Read that again. It says that a popular and legal recreational activity, occurring on legal travelways, is going to be designated as
"conditionally open", subject to intense scrutiny and future restrictions simply because it happens to occur on lands alleged to
have "wilderness character" by SUWA, or any other radical Wilderness Advocacy Group .
More Problems:
The Anti-OHV Bias is thick throughout the entire document. Nowhere in the text of the document is found one single positive
reference to OHV use, or those who engage in it. So blatant is the pervasiveness of anti-OHV bias in the document, that it
becomes appropriate to question the suitability of the author(s) to manage any public land resource other than wilderness. The
document is pregnant with examples illustrating this assertion. Consider just these two selected statements taken from the text
of the document:
When analyzing the effects of OHV use on Bighorn sheep the document states: "Because these routes would be open on a
year round basis, this alternative allows for the greatest amount of OHV harassment to bighorn ewes during the lambing
period." (page 47)
And when analyzing the effects of cross-country travel on Pronghorn Antelope it states: "This [eliminating cross-country
travel] would reduce the potential for fawns being run over by OHVs." (page 48)

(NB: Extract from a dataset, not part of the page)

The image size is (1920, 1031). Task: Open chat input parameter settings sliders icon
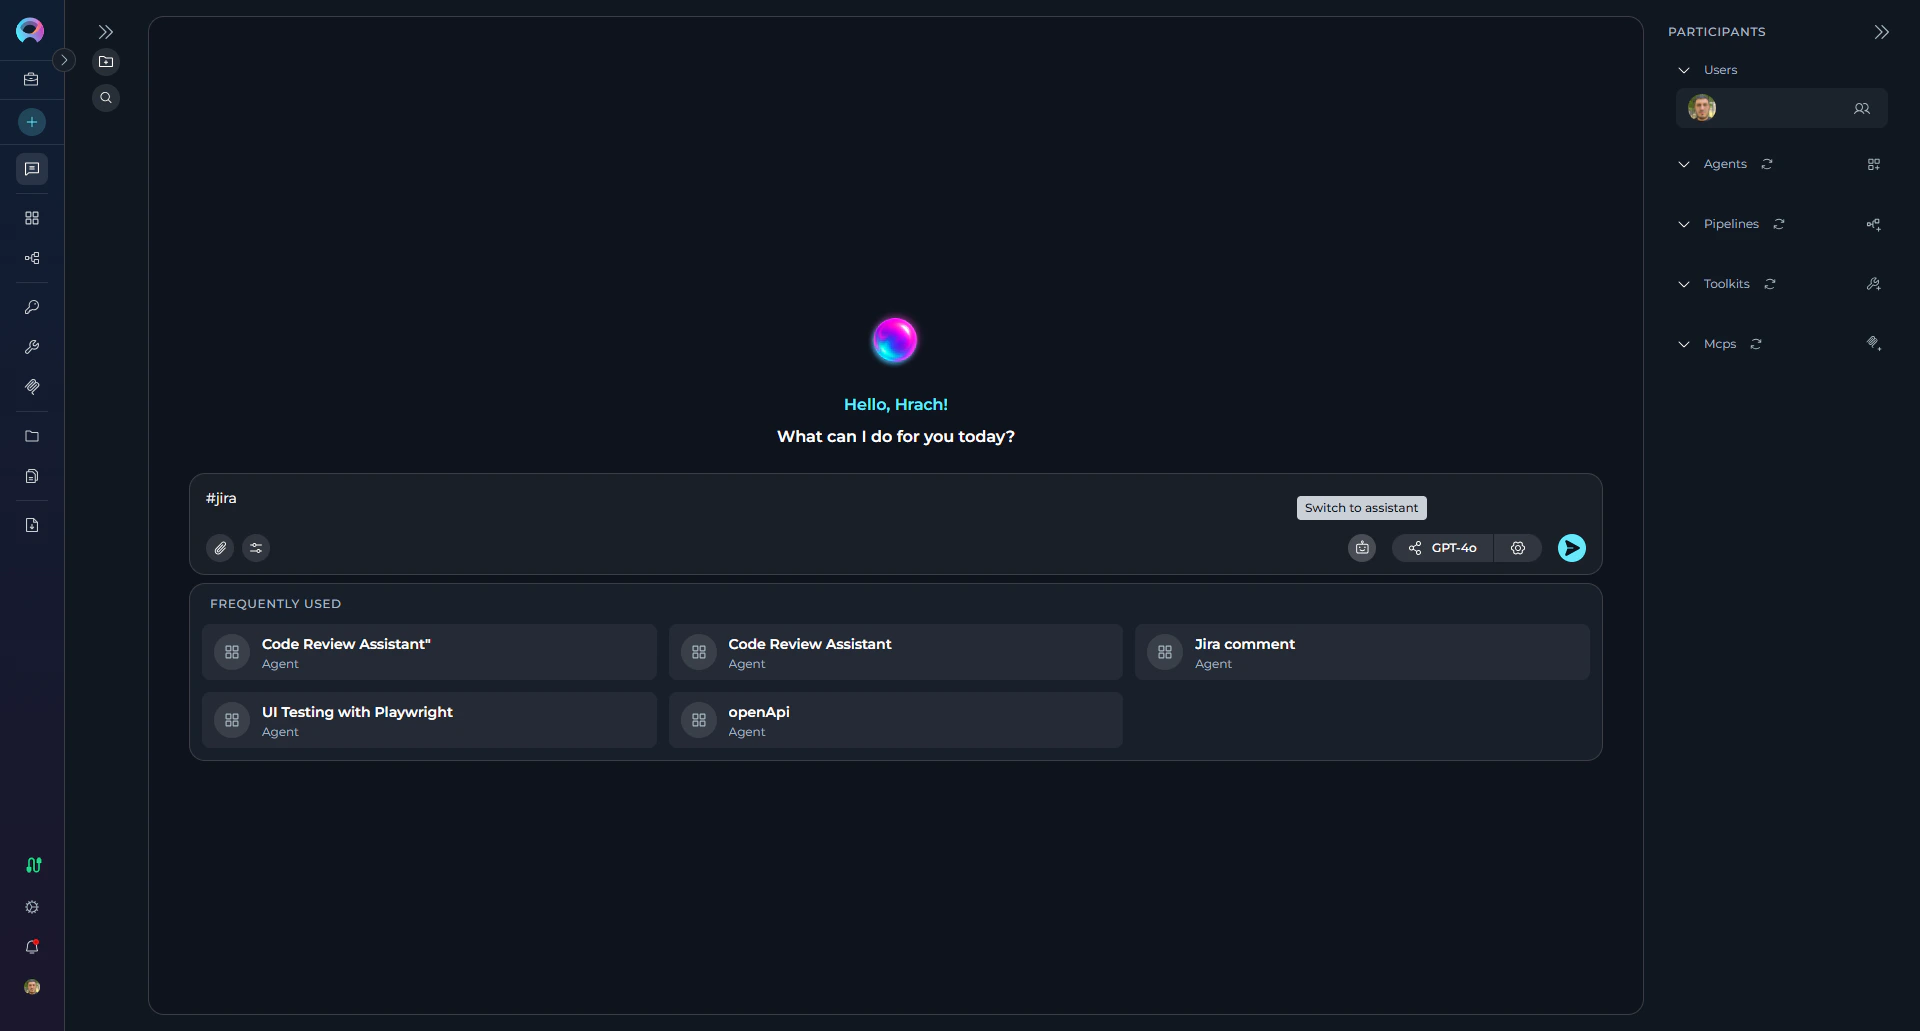tap(255, 548)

We get more insight about the biased view of the author(s) of this document in the analysis of "cumulative effects" of vehicle
assisted recreational travel. The author describes the history of the area:
"In the past (more than 25 years ago), OHVs were typically considered to be trucks and motorcycles. Use of these
vehicles on public land was primarily to access range projects, grazing operations, and mining operations. Minimal
rock-hounding and recreational exploration occurred." The document concludes: "Publics that ventured into the San
Rafael Swell years ago were enveloped in a sense of isolation, rarely encountering another vehicle or person." (page 77)
Nowhere in the document does it discuss the fact that the entire San Rafael Swell (including existing Wilderness Study Areas)

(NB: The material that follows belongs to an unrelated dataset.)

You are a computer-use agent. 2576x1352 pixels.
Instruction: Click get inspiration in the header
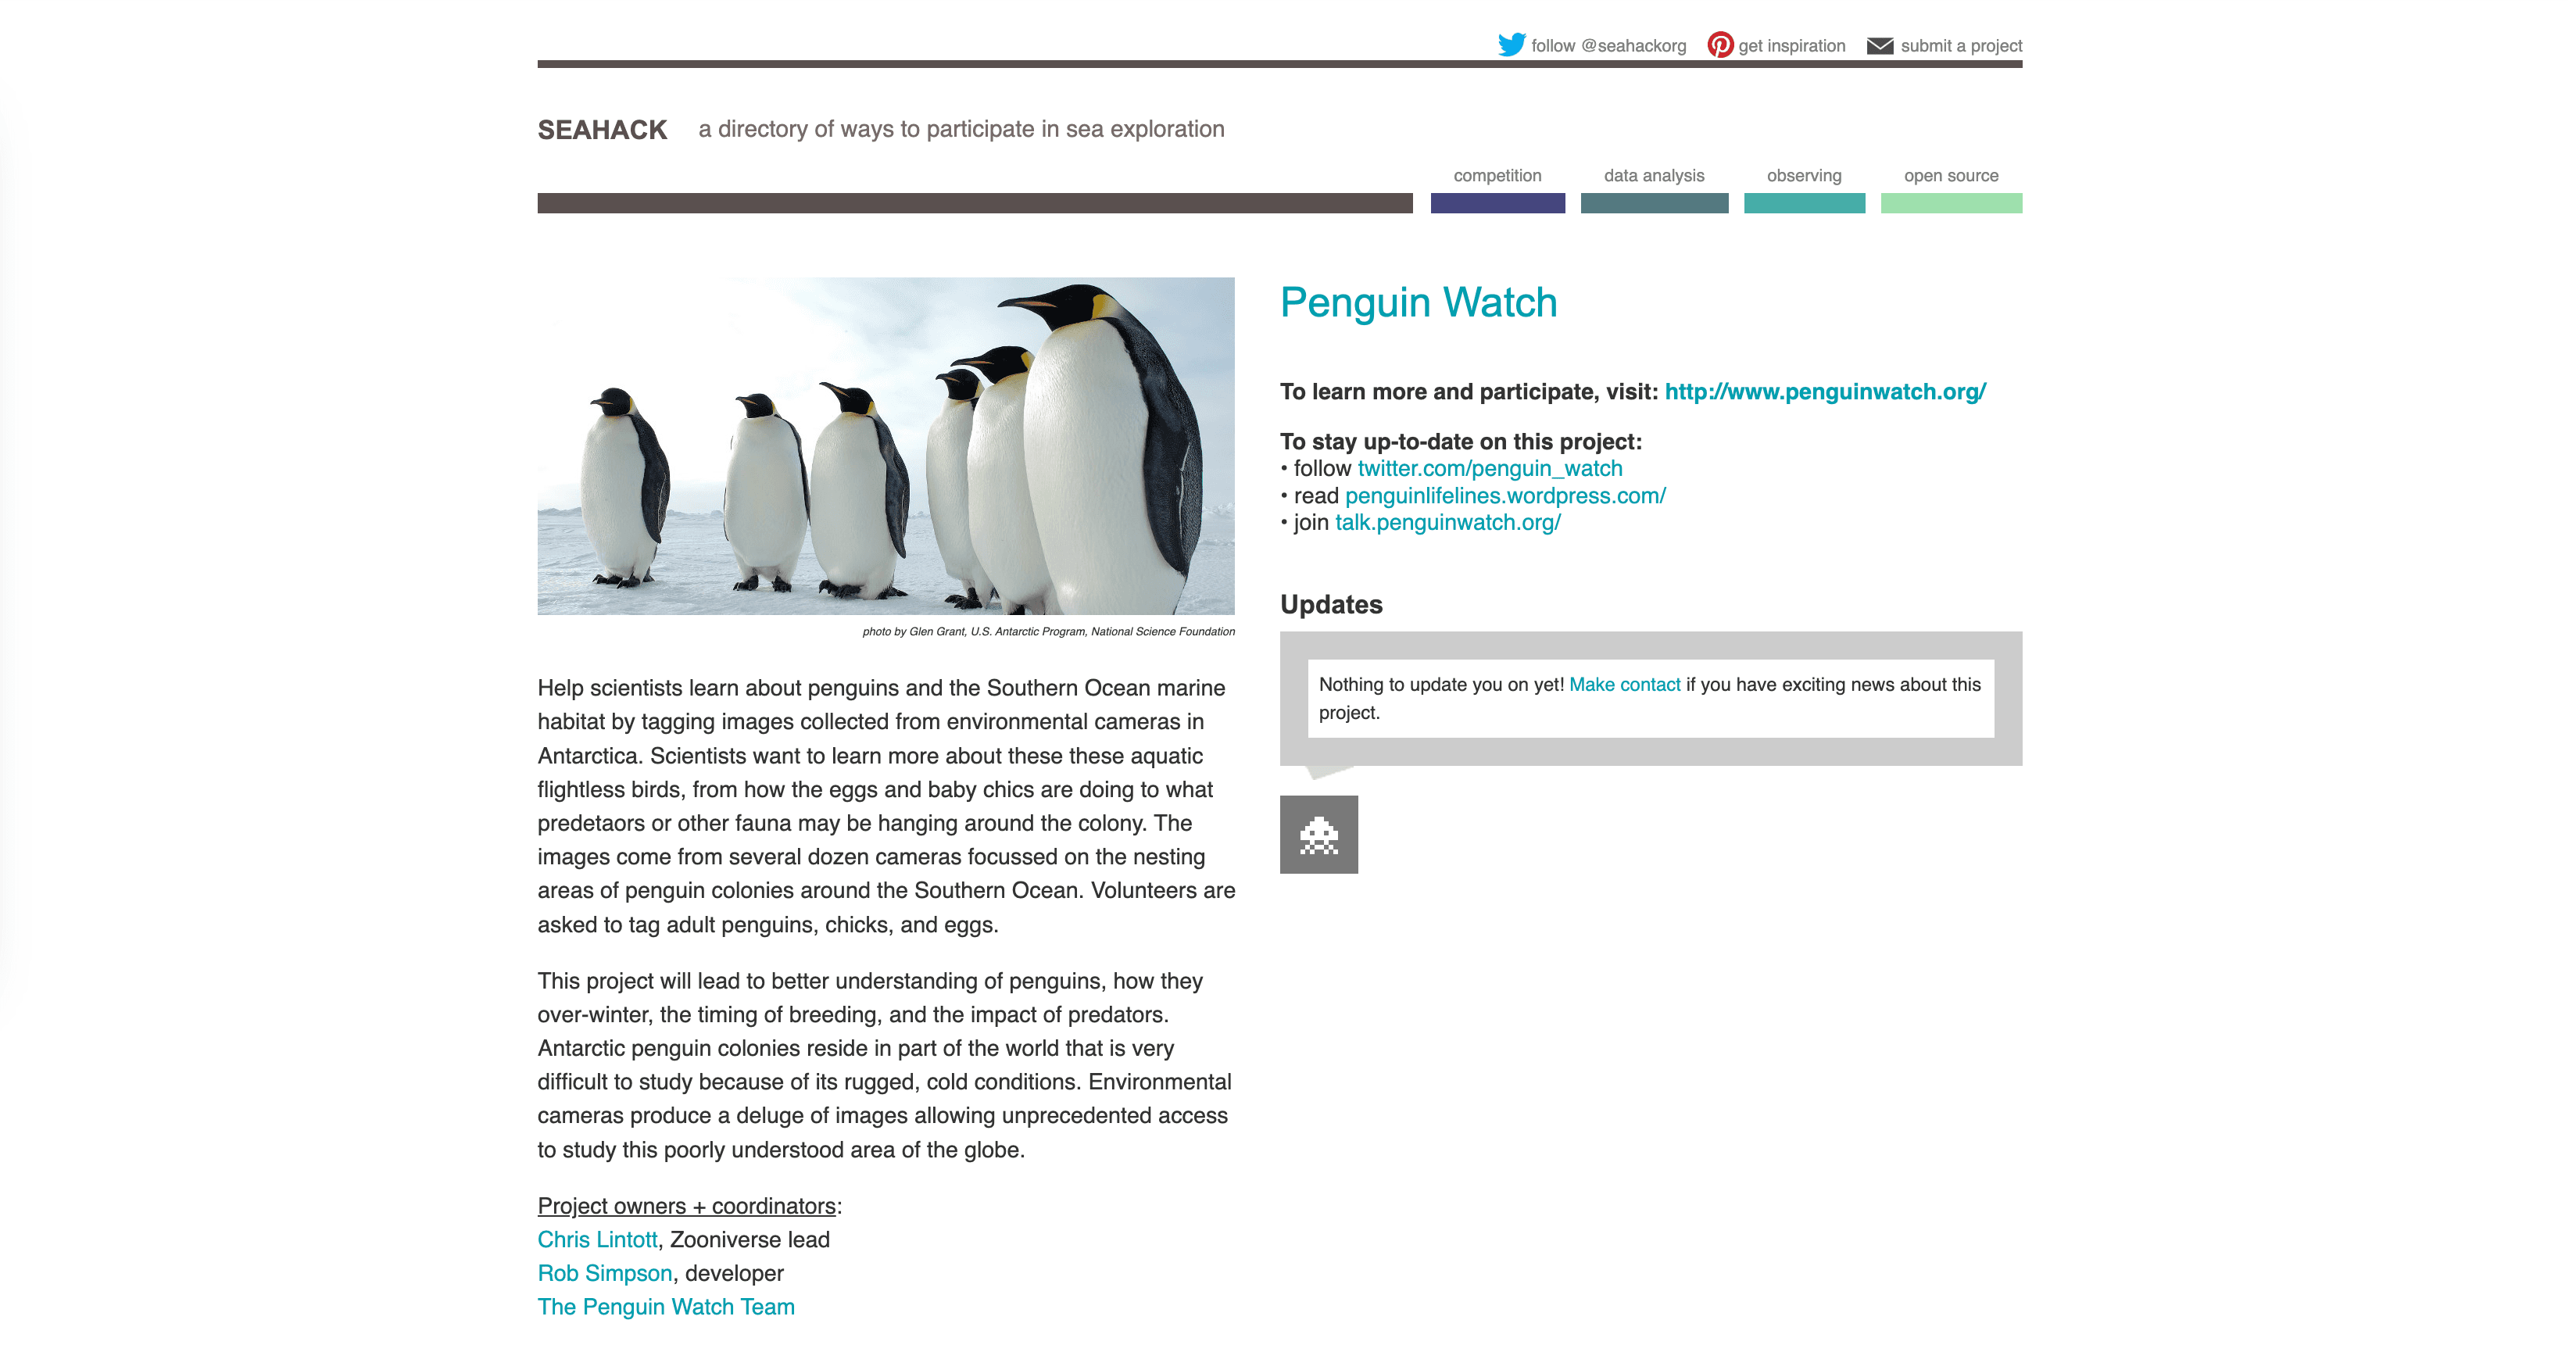coord(1791,45)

was "trammeled" by mineral search activities culminating with the Vanadium and Uranium boom of the 50's. An uninformed
reader would easily conclude that, other than OHV activity, these lands are pristine, devoid of any human use or activity
whatsoever.
USA-ALL considers the roads left by the miners and prospectors to be national treasures to be cherished and preserved, not
be relegated to oblivion by biased and agenda driven persons who have no business managing OHV use. These roads need to
be conserved for future generations so that they might also experience the delights and joys of the natural beauty that has been so abundantly afforded us.